*** Source data ***

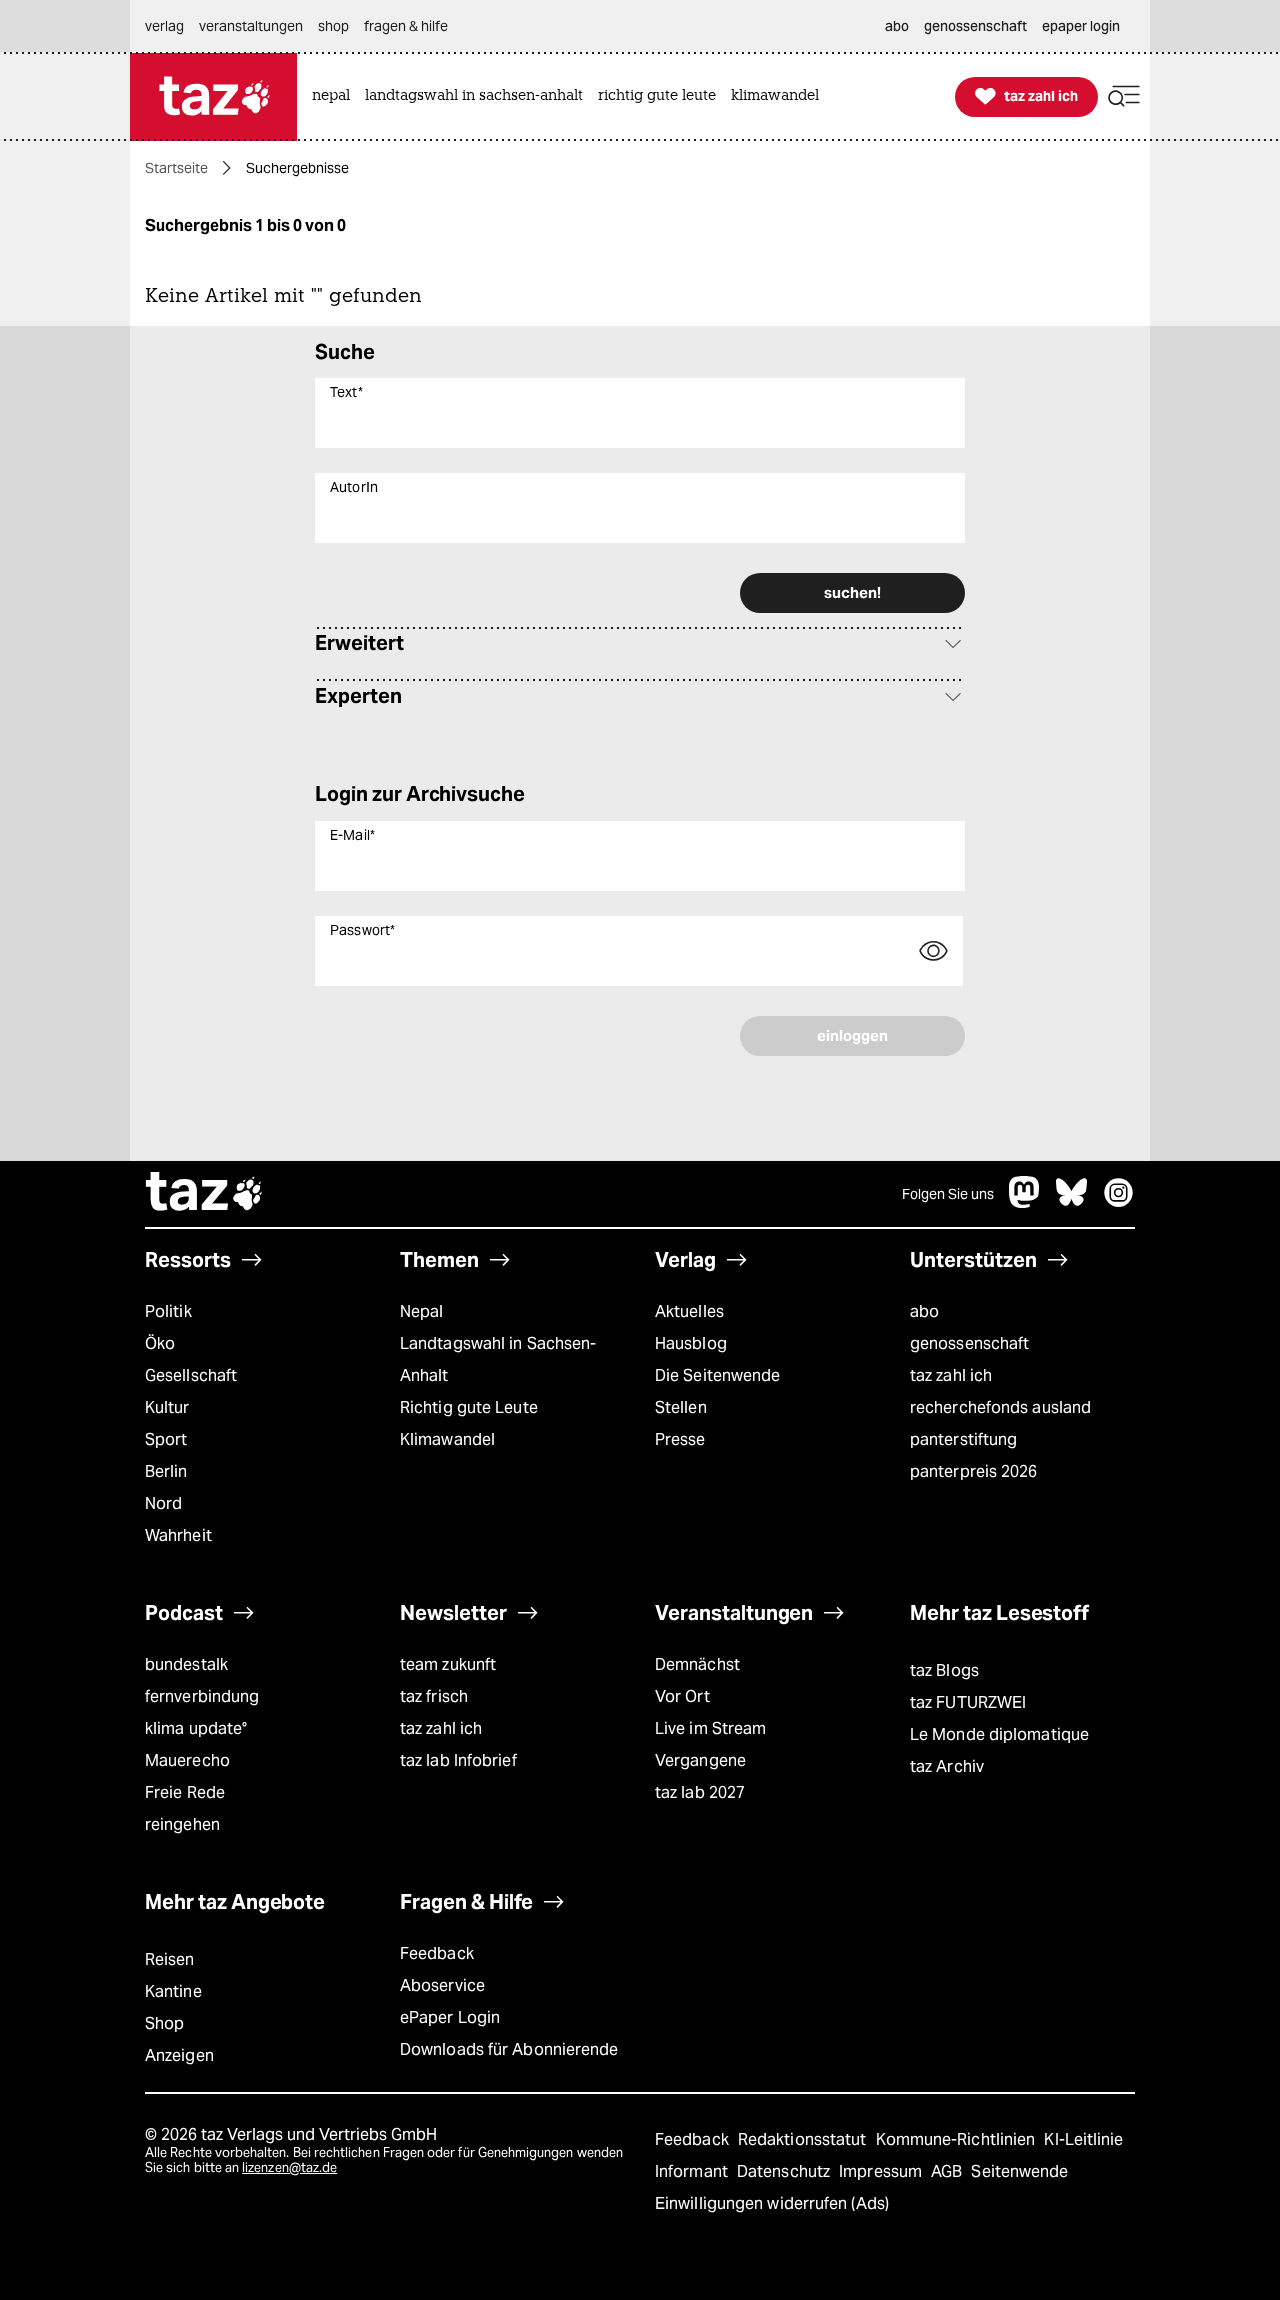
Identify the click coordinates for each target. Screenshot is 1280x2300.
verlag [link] (164, 26)
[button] (1124, 96)
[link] (336, 96)
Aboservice (442, 1985)
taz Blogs (944, 1670)
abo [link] (897, 26)
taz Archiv (947, 1766)
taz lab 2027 (700, 1792)
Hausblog (691, 1343)
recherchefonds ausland (1000, 1407)
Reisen (170, 1959)
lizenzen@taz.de (289, 2167)
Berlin (166, 1471)
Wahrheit (178, 1535)
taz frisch (434, 1696)
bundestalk (186, 1664)
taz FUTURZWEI (968, 1702)
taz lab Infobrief (458, 1760)
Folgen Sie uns (948, 1194)
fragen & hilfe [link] (406, 26)
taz (205, 1194)
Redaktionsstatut (804, 2139)
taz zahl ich (951, 1375)
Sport (166, 1439)
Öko (160, 1343)
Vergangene (700, 1760)
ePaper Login (450, 2017)
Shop (164, 2023)
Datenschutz (785, 2171)
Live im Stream (710, 1728)
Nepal (421, 1311)
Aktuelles (689, 1311)
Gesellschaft (191, 1375)
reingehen (182, 1824)
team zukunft (448, 1664)
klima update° (196, 1728)
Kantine (173, 1991)
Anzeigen (179, 2055)
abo (924, 1311)
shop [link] (333, 26)
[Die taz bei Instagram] (1119, 1202)
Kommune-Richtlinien (958, 2139)
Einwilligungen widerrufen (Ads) (772, 2203)
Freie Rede (185, 1792)
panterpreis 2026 (974, 1471)
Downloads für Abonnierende (509, 2049)
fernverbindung (202, 1696)
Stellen (681, 1407)
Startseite (176, 168)
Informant (693, 2171)
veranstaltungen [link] (251, 26)
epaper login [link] (1081, 26)
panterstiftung (963, 1439)
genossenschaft (969, 1343)
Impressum (882, 2171)
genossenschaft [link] (975, 26)
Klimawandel (447, 1439)
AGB (948, 2171)
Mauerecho (187, 1760)
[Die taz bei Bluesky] (1072, 1202)
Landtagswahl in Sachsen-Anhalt (498, 1359)
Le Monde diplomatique (999, 1734)
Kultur (167, 1407)
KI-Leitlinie (1083, 2139)
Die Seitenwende (717, 1375)
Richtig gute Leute (469, 1407)
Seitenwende (1019, 2171)
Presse (680, 1439)
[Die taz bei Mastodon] (1025, 1202)
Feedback (437, 1953)
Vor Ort (682, 1696)
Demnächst (697, 1664)
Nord (163, 1503)
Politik (168, 1311)
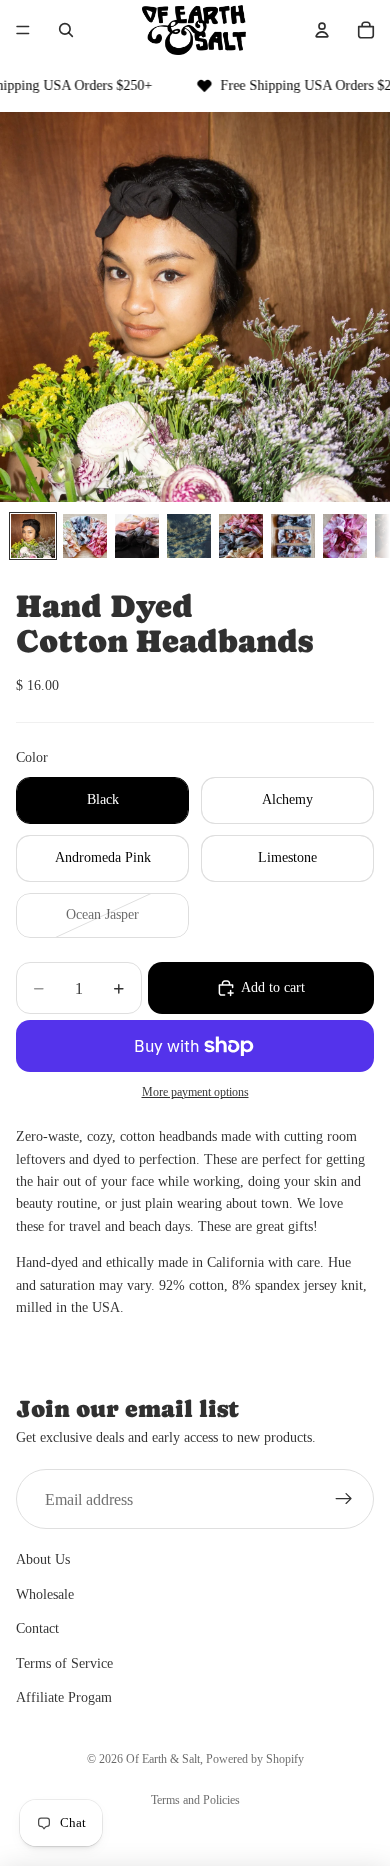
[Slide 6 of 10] (293, 536)
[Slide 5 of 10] (241, 536)
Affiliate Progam (64, 1697)
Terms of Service (64, 1662)
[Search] (66, 30)
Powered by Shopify (255, 1759)
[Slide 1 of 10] (33, 536)
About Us (43, 1559)
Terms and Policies (195, 1800)
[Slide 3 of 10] (137, 536)
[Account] (322, 30)
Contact (37, 1628)
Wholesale (45, 1594)
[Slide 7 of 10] (345, 536)
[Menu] (23, 30)
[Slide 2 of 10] (85, 536)
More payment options (195, 1092)
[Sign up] (344, 1499)
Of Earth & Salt (163, 1759)
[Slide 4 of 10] (189, 536)
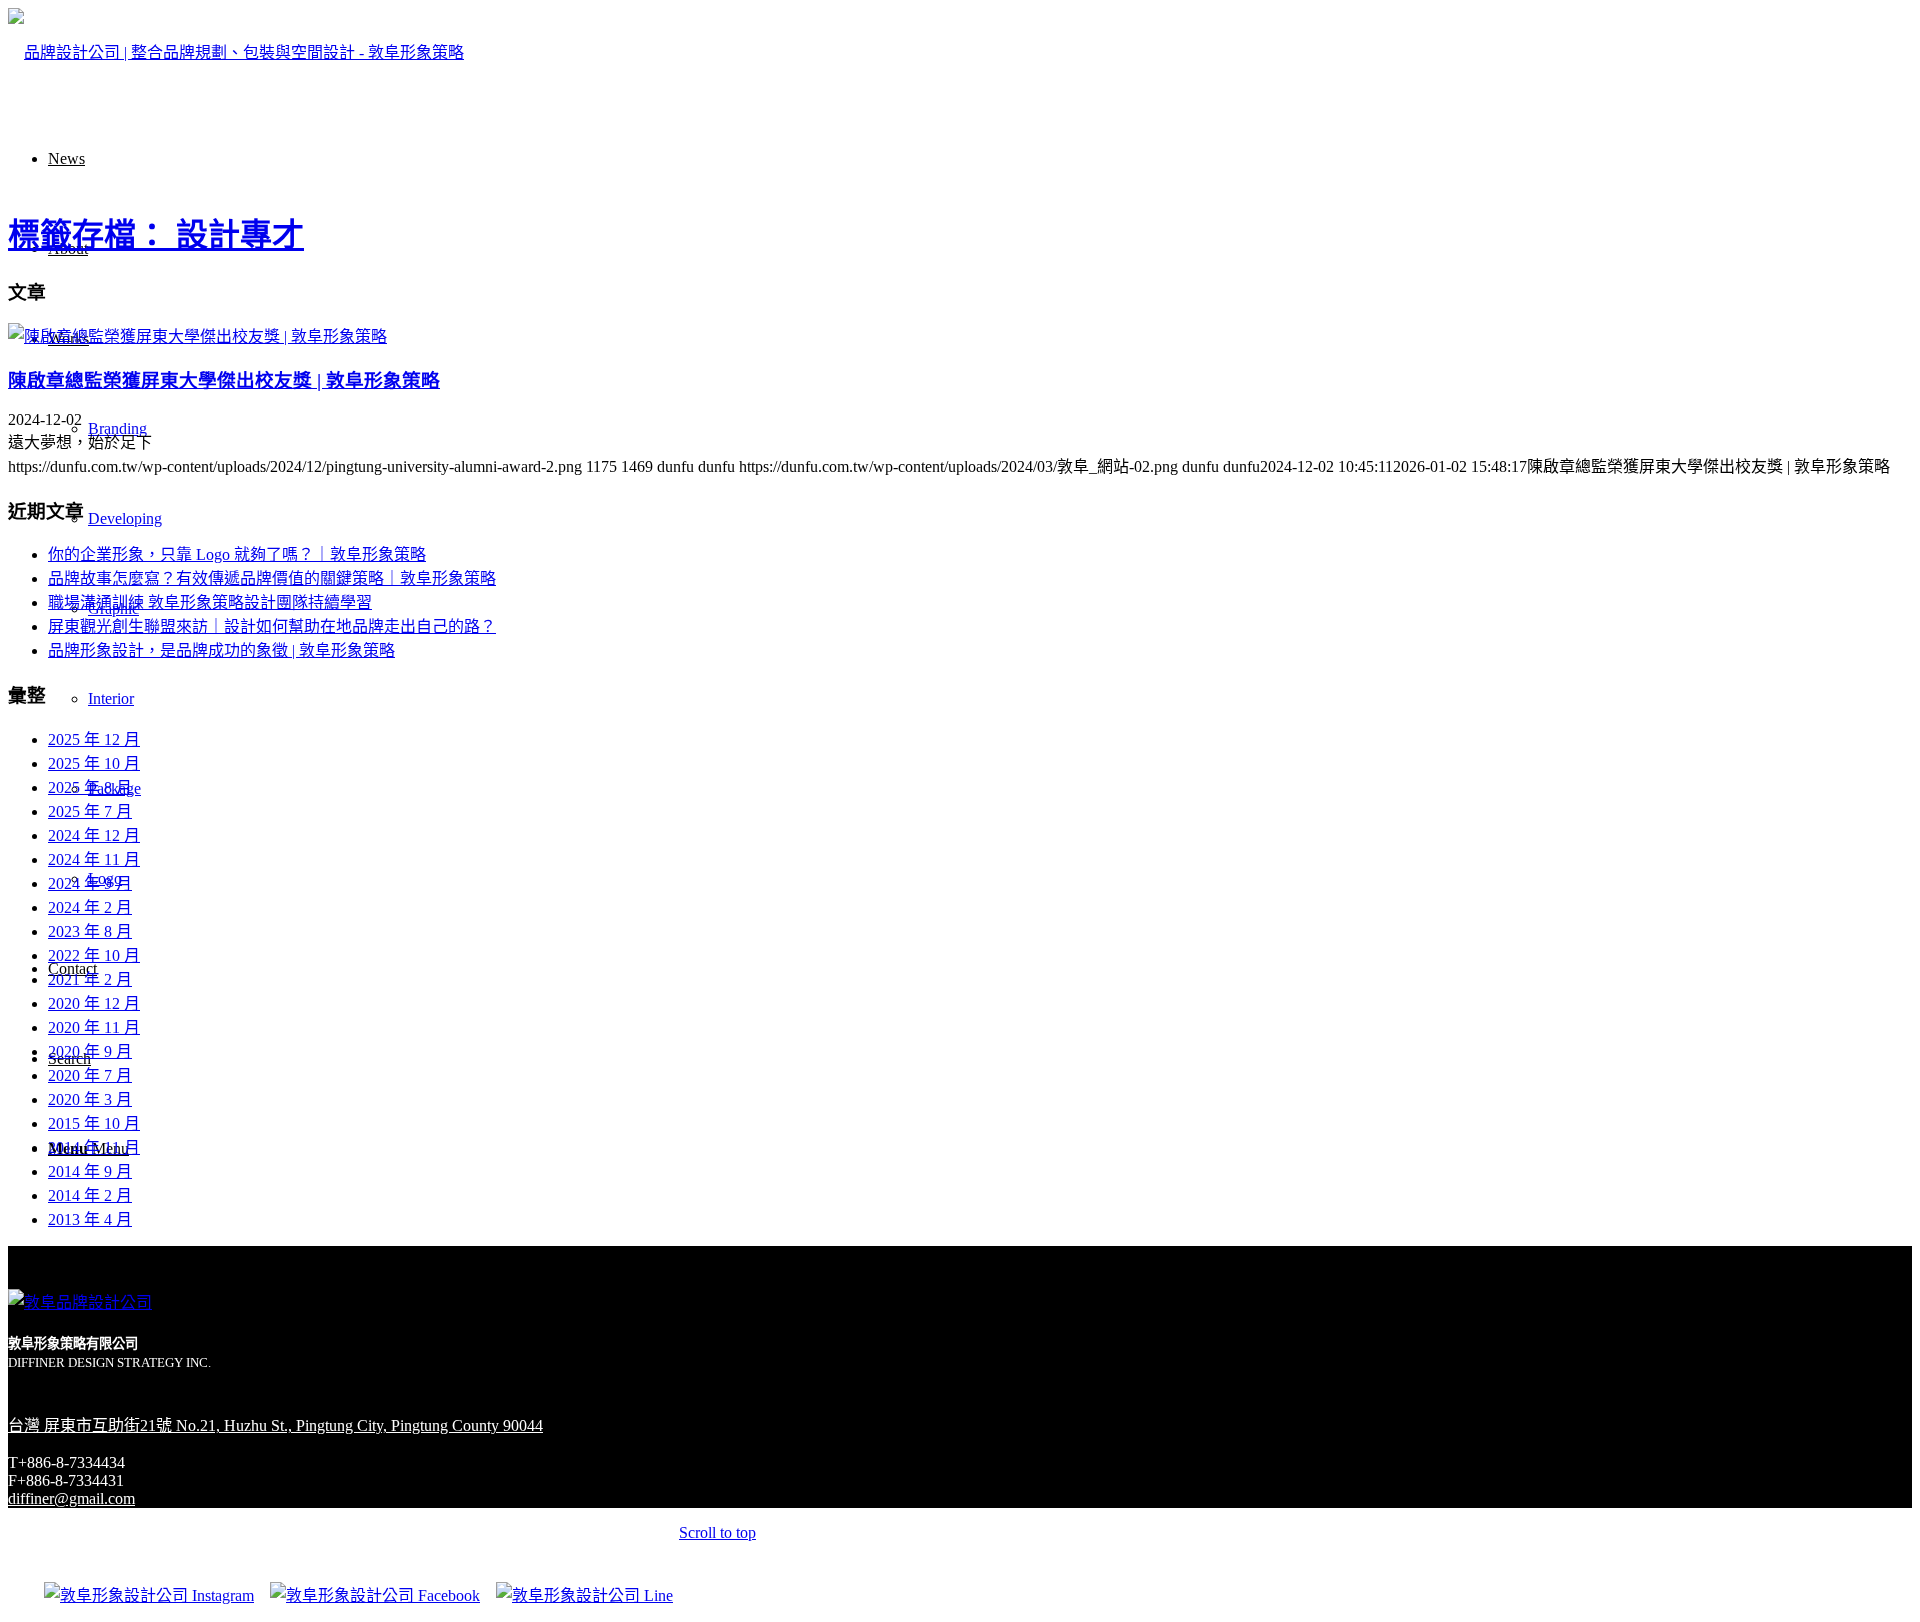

*** End of Source data ***

• [Exercise objective]
The answer must consist solely of the lines from the line containing "Politik (168, 1311)" to the end of the data, reproduced exactly, with every picture left out.

• [Solution below]
Politik (168, 1311)
[Slide 6 of 10] (293, 536)
[Slide 5 of 10] (241, 536)
Affiliate Progam (64, 1697)
Terms of Service (64, 1662)
[Search] (66, 30)
Powered by Shopify (255, 1759)
[Slide 1 of 10] (33, 536)
About Us (43, 1559)
Terms and Policies (195, 1800)
[Slide 3 of 10] (137, 536)
[Account] (322, 30)
Contact (37, 1628)
Wholesale (45, 1594)
[Slide 7 of 10] (345, 536)
[Menu] (23, 30)
[Slide 2 of 10] (85, 536)
More payment options (195, 1092)
[Sign up] (344, 1499)
Of Earth & Salt (163, 1759)
[Slide 4 of 10] (189, 536)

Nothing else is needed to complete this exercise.